Concurrency issue in subclasses of TypeInformation
Hi, I stumbled upon the race conditions in a app using this library.
Description
As far as I know, TypeInformation class is okay to be used as singleton, whereas TypeSerializer isn't. JavaDoc of TypeSerializer class reads:
The methods in this class are not necessarily thread safe.

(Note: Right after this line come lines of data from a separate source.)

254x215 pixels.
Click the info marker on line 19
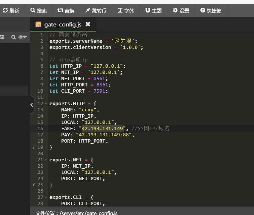coord(34,147)
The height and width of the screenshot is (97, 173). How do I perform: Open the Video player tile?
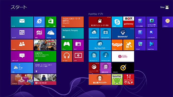[78, 56]
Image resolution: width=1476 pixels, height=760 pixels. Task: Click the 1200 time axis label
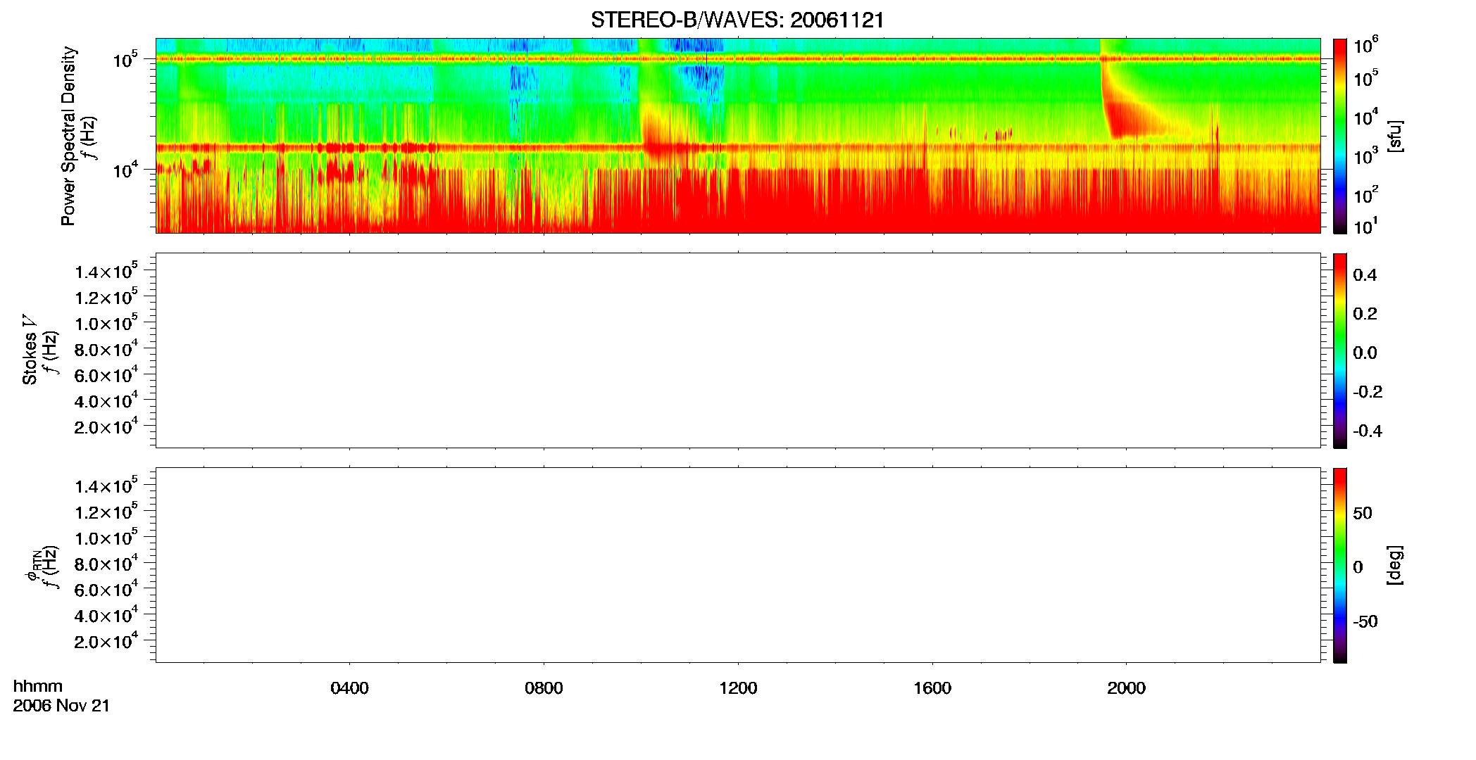click(738, 688)
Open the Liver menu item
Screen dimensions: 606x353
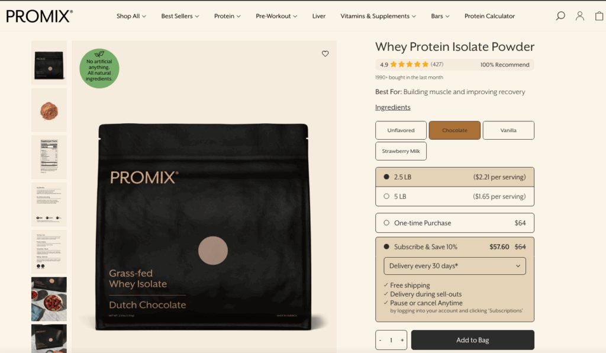click(319, 16)
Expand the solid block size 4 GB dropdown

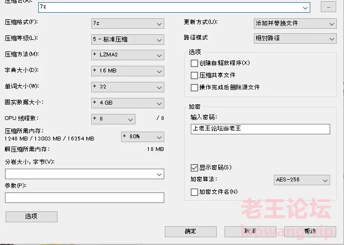pyautogui.click(x=127, y=103)
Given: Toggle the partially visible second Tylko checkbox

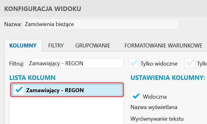Looking at the screenshot, I should (x=190, y=63).
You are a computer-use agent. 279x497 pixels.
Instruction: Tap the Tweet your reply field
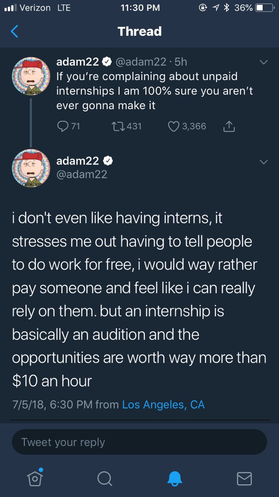coord(139,442)
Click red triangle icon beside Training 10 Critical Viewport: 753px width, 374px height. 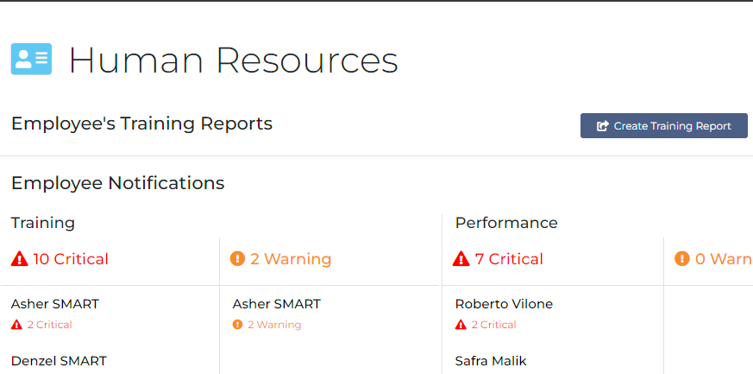pyautogui.click(x=19, y=259)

To avoid unpredictable side effects, it is recommended to call
duplicate()method and use one serializer instance per thread.
However, the TypeInformation classes in the library just pass TypeSerializer instance, resulting the instance to be used in multiple threads:
https://github.com/flink-extended/flink-scala-api/blob/892bd718b4fb0f9c43d815095ce47ddab965b196/src/main/scala/org/apache/flinkx/api/typeinfo/ProductTypeInformation.scala#L18
Therefore, this can lead to data inconsistency when used with thread-unsafe TypeSerializer such as CaseClassSerializer (It has mutable variable used during deserialization.)
Steps to reproduce
This example code shows that the data inconsistency could happen when run in multicore environment:
import org.apache.flink.api.common.typeinfo.TypeInformation
import org.apache.flink.core.memory.{DataInputViewStreamWrapper, DataOutputViewStreamWrapper}
import org.apache.flinkx.api.serializers.*
import java.io.{ByteArrayInputStream, ByteArrayOutputStream}
import scala.collection.parallel.CollectionConverters.given
import scala.collection.parallel.ParSeq
object ExampleApp:
case class TestClass(a: String, b: String)

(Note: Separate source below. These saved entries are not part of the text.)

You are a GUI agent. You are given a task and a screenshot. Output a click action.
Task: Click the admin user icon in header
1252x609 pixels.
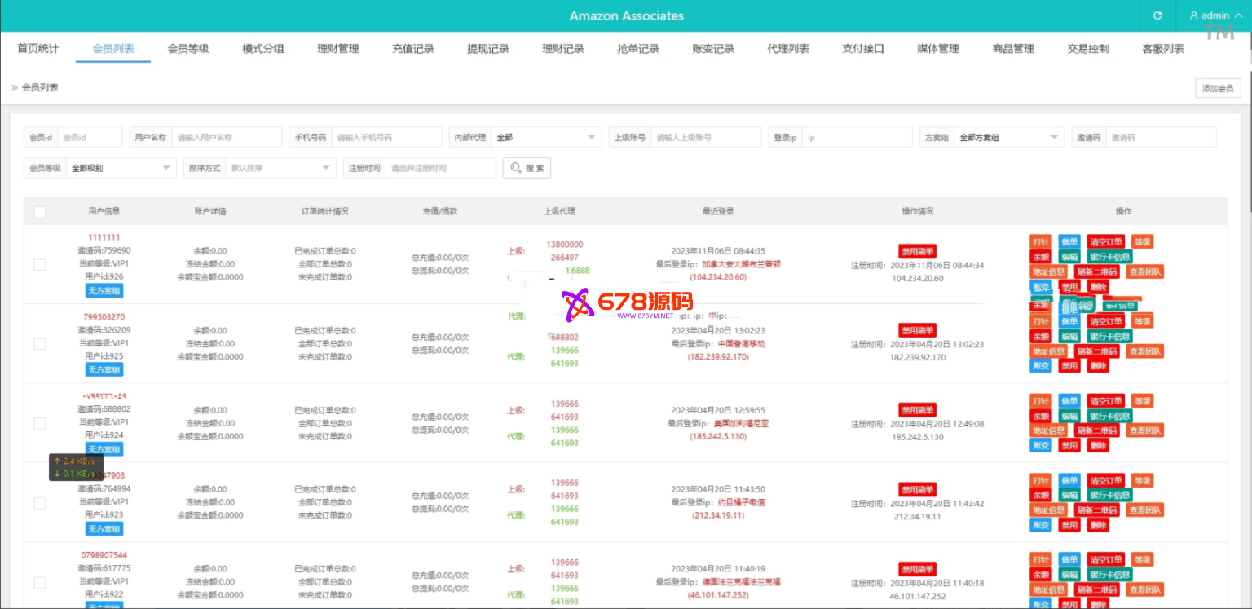pos(1195,15)
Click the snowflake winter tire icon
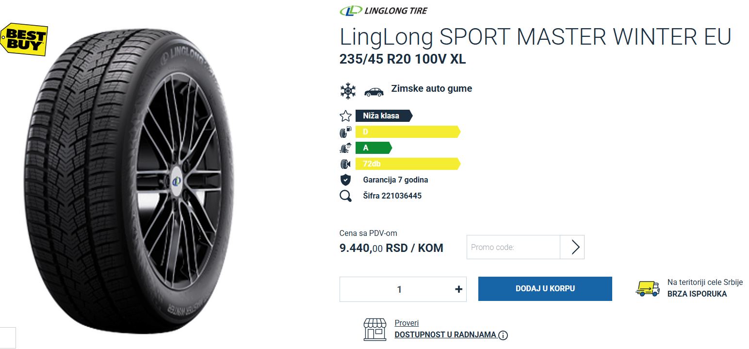The image size is (749, 349). [x=348, y=91]

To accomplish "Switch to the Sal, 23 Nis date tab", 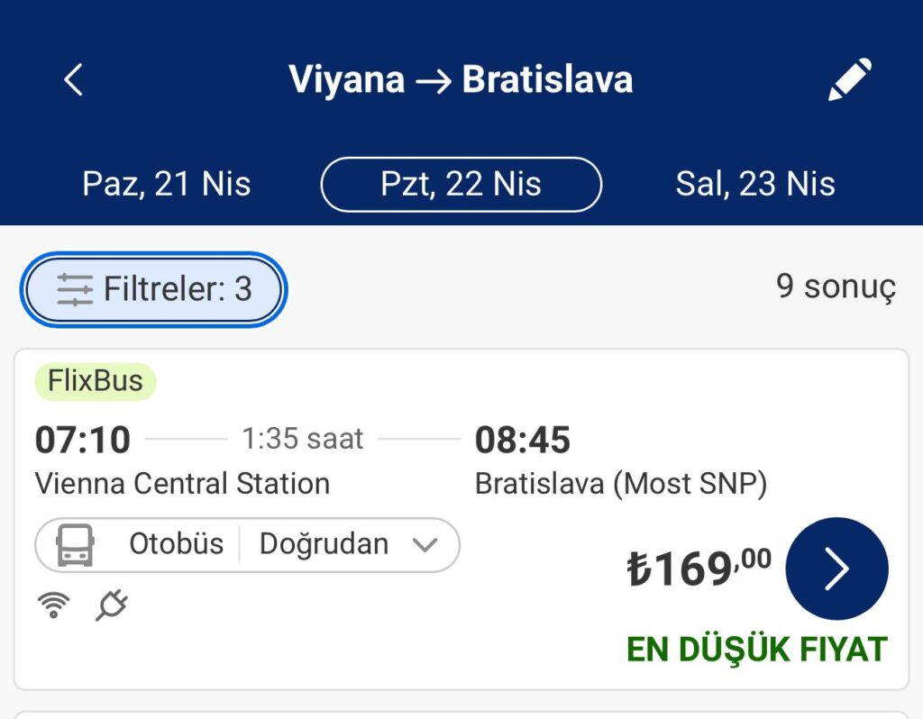I will [x=755, y=184].
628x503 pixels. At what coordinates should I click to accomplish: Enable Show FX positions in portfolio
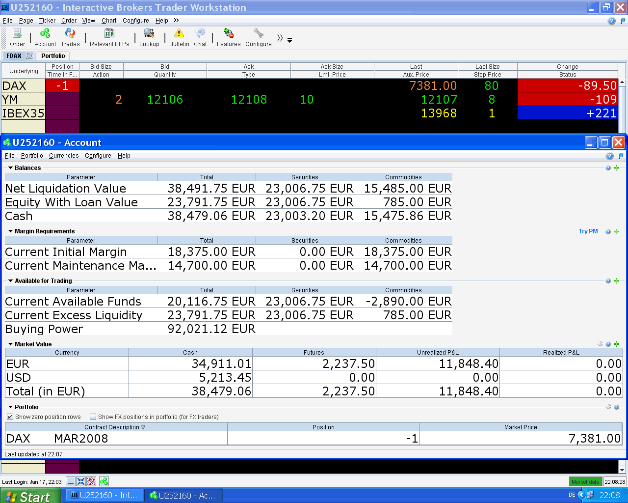93,417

val typeInfo: TypeInformation[TestClass] = deriveTypeInformation
def randomString: String = scala.util.Random.alphanumeric.take(100).mkString
@main
def main(): Unit =
// Make field 'a' and 'b' always have the same value
val values: ParSeq[TestClass] = (1 to 1000).map {_ =>
val s = randomString
TestClass(s, s)
}.par
values.foreach { value =>
val serializer = typeInfo.createSerializer(null)
val out = new ByteArrayOutputStream()
val outView = new DataOutputViewStreamWrapper(out)
serializer.serialize(value, outView)
val bytes = out.toByteArray
val in = new ByteArrayInputStream(bytes)
val inView = new DataInputViewStreamWrapper(in)
val value2 = serializer.deserialize(inView)
// The assertion fails randomly
assert(value2.a == value2.b)
}
Suggested fix
Looking at the createSerializer() method implementation of POJOTypeInfo in flink-core, it creates a new instance of TypeSerializer.
In the above example, if the TypeSerializer instantiation is modified like this:
val serializer = typeInfo.createSerializer(null).duplicate()
the data inconsistency does not happen anymore.
I'll submit a pull request to fix the issue. Feel free to ask if you have question about the issue or the fix.